Content starts
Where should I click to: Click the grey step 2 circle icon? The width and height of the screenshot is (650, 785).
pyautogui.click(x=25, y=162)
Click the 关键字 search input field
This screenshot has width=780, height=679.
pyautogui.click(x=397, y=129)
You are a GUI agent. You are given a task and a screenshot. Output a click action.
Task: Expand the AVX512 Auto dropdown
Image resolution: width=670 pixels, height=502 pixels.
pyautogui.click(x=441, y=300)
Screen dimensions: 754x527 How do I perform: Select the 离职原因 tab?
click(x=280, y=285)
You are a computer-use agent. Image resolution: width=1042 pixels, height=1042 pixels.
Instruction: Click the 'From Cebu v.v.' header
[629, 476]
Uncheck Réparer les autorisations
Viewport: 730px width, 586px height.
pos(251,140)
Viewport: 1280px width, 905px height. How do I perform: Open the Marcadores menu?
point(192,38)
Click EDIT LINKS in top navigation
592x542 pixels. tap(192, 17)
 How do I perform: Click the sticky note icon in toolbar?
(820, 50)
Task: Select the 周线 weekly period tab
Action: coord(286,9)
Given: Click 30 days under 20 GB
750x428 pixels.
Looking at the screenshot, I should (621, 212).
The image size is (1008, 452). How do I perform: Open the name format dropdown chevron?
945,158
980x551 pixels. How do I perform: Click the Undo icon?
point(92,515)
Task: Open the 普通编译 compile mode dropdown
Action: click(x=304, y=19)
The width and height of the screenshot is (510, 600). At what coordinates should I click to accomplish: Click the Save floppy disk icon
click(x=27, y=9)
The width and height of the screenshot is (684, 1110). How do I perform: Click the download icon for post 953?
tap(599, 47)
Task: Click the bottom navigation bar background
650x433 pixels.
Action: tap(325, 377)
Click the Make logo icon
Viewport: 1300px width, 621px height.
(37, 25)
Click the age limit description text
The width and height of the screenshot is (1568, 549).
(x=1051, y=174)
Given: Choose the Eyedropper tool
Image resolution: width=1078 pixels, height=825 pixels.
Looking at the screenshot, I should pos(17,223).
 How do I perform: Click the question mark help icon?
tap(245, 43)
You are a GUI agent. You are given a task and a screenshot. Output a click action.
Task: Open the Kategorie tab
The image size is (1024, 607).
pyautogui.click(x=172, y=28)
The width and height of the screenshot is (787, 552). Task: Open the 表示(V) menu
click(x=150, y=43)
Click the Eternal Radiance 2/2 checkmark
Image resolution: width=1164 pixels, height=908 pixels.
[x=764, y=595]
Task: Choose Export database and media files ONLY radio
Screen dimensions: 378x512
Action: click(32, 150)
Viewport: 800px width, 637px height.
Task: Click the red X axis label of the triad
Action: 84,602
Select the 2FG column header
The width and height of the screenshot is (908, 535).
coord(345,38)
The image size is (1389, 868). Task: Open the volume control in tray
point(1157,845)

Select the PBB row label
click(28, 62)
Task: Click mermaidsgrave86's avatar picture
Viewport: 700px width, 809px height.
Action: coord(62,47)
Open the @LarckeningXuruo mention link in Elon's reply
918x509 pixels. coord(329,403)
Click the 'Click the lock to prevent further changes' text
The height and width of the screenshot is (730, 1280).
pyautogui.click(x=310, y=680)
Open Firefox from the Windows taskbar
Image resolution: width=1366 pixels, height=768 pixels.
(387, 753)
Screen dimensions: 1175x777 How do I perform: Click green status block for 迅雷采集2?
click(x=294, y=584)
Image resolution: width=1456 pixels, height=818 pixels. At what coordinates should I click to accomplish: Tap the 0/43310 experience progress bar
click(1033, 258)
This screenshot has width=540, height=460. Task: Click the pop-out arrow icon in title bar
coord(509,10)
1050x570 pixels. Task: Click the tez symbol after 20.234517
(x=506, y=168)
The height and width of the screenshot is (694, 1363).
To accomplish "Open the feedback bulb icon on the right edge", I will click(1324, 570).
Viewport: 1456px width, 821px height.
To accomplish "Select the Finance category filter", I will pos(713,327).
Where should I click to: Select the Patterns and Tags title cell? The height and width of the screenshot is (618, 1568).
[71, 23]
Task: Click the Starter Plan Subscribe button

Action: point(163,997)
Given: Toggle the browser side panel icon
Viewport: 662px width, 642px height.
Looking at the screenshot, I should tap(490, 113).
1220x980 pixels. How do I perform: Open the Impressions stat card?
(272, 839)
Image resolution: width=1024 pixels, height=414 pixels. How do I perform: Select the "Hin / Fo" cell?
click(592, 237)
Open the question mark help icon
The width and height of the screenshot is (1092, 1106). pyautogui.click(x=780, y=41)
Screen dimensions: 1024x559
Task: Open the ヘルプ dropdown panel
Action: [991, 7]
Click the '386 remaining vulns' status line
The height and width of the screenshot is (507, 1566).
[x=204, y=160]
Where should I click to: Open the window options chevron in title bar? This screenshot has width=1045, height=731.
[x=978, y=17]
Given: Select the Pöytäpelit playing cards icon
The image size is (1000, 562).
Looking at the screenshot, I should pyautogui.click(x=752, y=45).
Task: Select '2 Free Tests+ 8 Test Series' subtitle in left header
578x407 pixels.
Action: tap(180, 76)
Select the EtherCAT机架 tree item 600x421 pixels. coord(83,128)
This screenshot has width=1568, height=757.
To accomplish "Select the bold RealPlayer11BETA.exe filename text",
Content ends
Problem to solve: The answer must be the full listing, copied exactly.

Finished task:
Where should I click to: Click the grey step 2 circle icon? The width and height of the screenshot is (650, 785).
pyautogui.click(x=25, y=162)
Click the 关键字 search input field
This screenshot has width=780, height=679.
pyautogui.click(x=397, y=129)
You are a GUI agent. You are given a task and a screenshot. Output a click action.
Task: Expand the AVX512 Auto dropdown
Image resolution: width=670 pixels, height=502 pixels.
pyautogui.click(x=441, y=300)
Screen dimensions: 754x527 How do I perform: Select the 离职原因 tab?
click(x=280, y=285)
You are a computer-use agent. Image resolution: width=1042 pixels, height=1042 pixels.
Instruction: Click the 'From Cebu v.v.' header
[629, 476]
Uncheck Réparer les autorisations
Viewport: 730px width, 586px height.
pos(251,140)
Viewport: 1280px width, 905px height. How do I perform: Open the Marcadores menu?
point(192,38)
Click EDIT LINKS in top navigation
592x542 pixels. tap(192, 17)
 How do I perform: Click the sticky note icon in toolbar?
(820, 50)
Task: Select the 周线 weekly period tab
Action: coord(286,9)
Given: Click 30 days under 20 GB
750x428 pixels.
Looking at the screenshot, I should (621, 212).
The image size is (1008, 452). How do I perform: Open the name format dropdown chevron?
945,158
980x551 pixels. How do I perform: Click the Undo icon?
point(92,515)
Task: Open the 普通编译 compile mode dropdown
Action: click(x=304, y=19)
The width and height of the screenshot is (510, 600). At what coordinates should I click to accomplish: Click the Save floppy disk icon
click(x=27, y=9)
The width and height of the screenshot is (684, 1110). How do I perform: Click the download icon for post 953?
tap(599, 47)
Task: Click the bottom navigation bar background
650x433 pixels.
Action: tap(325, 377)
Click the Make logo icon
Viewport: 1300px width, 621px height.
(37, 25)
Click the age limit description text
The width and height of the screenshot is (1568, 549).
(x=1051, y=174)
Given: Choose the Eyedropper tool
Image resolution: width=1078 pixels, height=825 pixels.
Looking at the screenshot, I should pos(17,223).
 How do I perform: Click the question mark help icon?
tap(245, 43)
You are a GUI agent. You are given a task and a screenshot. Output a click action.
Task: Open the Kategorie tab
The image size is (1024, 607).
pyautogui.click(x=172, y=28)
The width and height of the screenshot is (787, 552). Task: Open the 表示(V) menu
click(x=150, y=43)
Click the Eternal Radiance 2/2 checkmark
Image resolution: width=1164 pixels, height=908 pixels.
[x=764, y=595]
Task: Choose Export database and media files ONLY radio
Screen dimensions: 378x512
Action: click(32, 150)
Viewport: 800px width, 637px height.
Task: Click the red X axis label of the triad
Action: 84,602
Select the 2FG column header
The width and height of the screenshot is (908, 535).
coord(345,38)
The image size is (1389, 868). Task: Open the volume control in tray
point(1157,845)

Select the PBB row label
click(28, 62)
Task: Click mermaidsgrave86's avatar picture
Viewport: 700px width, 809px height.
Action: coord(62,47)
Open the @LarckeningXuruo mention link in Elon's reply
918x509 pixels. coord(329,403)
Click the 'Click the lock to prevent further changes' text
The height and width of the screenshot is (730, 1280).
pyautogui.click(x=310, y=680)
Open Firefox from the Windows taskbar
Image resolution: width=1366 pixels, height=768 pixels.
(387, 753)
Screen dimensions: 1175x777 How do I perform: Click green status block for 迅雷采集2?
click(x=294, y=584)
Image resolution: width=1456 pixels, height=818 pixels. At what coordinates should I click to accomplish: Tap the 0/43310 experience progress bar
click(1033, 258)
This screenshot has width=540, height=460. Task: Click the pop-out arrow icon in title bar
coord(509,10)
1050x570 pixels. Task: Click the tez symbol after 20.234517
(x=506, y=168)
The height and width of the screenshot is (694, 1363).
To accomplish "Open the feedback bulb icon on the right edge", I will click(1324, 570).
Viewport: 1456px width, 821px height.
To accomplish "Select the Finance category filter", I will pos(713,327).
Where should I click to: Select the Patterns and Tags title cell? The height and width of the screenshot is (618, 1568).
[71, 23]
Task: Click the Starter Plan Subscribe button

Action: point(163,997)
Given: Toggle the browser side panel icon
Viewport: 662px width, 642px height.
Looking at the screenshot, I should tap(490, 113).
1220x980 pixels. How do I perform: Open the Impressions stat card?
(272, 839)
Image resolution: width=1024 pixels, height=414 pixels. How do I perform: Select the "Hin / Fo" cell?
click(592, 237)
Open the question mark help icon
The width and height of the screenshot is (1092, 1106). pyautogui.click(x=780, y=41)
Screen dimensions: 1024x559
Task: Open the ヘルプ dropdown panel
Action: [991, 7]
Click the '386 remaining vulns' status line
The height and width of the screenshot is (507, 1566).
[x=204, y=160]
Where should I click to: Open the window options chevron in title bar? This screenshot has width=1045, height=731.
[x=978, y=17]
Given: Select the Pöytäpelit playing cards icon
The image size is (1000, 562).
Looking at the screenshot, I should pyautogui.click(x=752, y=45).
Task: Select '2 Free Tests+ 8 Test Series' subtitle in left header
578x407 pixels.
Action: tap(180, 76)
Select the EtherCAT机架 tree item 600x421 pixels. coord(83,128)
This screenshot has width=1568, height=757.
To accomplish "Select the bold RealPlayer11BETA.exe filename text",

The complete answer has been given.